Exercise: Every line with the string "toolbar" must be copied from the entries below.

Supplied entries:
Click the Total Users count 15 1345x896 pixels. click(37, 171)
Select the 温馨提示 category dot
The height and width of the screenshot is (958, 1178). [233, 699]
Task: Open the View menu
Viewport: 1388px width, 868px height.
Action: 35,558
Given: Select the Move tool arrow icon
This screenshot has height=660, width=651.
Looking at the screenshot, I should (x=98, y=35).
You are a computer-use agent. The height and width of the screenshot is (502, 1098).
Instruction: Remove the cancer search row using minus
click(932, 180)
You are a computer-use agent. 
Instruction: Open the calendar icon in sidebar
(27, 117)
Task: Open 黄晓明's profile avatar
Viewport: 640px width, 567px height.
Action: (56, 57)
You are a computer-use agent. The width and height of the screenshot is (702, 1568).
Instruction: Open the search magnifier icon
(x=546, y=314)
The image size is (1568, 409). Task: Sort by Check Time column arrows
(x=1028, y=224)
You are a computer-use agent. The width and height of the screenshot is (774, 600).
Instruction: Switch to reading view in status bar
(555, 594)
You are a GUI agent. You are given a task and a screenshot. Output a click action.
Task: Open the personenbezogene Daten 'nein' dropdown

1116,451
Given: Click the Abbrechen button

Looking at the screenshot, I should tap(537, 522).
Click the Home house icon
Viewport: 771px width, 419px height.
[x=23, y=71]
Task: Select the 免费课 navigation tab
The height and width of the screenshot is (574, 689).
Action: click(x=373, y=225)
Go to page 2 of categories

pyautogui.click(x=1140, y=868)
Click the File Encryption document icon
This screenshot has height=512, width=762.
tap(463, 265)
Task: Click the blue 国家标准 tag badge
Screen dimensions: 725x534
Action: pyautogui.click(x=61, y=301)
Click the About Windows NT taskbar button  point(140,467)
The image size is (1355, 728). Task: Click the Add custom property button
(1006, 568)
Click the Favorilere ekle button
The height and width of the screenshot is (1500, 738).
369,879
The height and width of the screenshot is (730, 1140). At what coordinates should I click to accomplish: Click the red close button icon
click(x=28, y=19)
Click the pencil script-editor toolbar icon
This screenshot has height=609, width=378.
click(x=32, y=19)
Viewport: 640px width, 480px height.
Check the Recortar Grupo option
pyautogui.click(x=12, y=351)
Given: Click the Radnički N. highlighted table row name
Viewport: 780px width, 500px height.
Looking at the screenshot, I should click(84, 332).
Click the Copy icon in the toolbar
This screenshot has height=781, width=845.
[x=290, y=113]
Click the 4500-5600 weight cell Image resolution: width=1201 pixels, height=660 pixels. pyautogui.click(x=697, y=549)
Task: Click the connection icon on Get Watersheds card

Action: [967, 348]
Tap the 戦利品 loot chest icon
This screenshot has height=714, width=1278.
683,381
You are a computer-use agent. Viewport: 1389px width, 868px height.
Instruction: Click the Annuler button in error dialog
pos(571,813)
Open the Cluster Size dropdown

Solution for this exercise:
Click the pencil script-editor toolbar icon
Click the Copy icon in the toolbar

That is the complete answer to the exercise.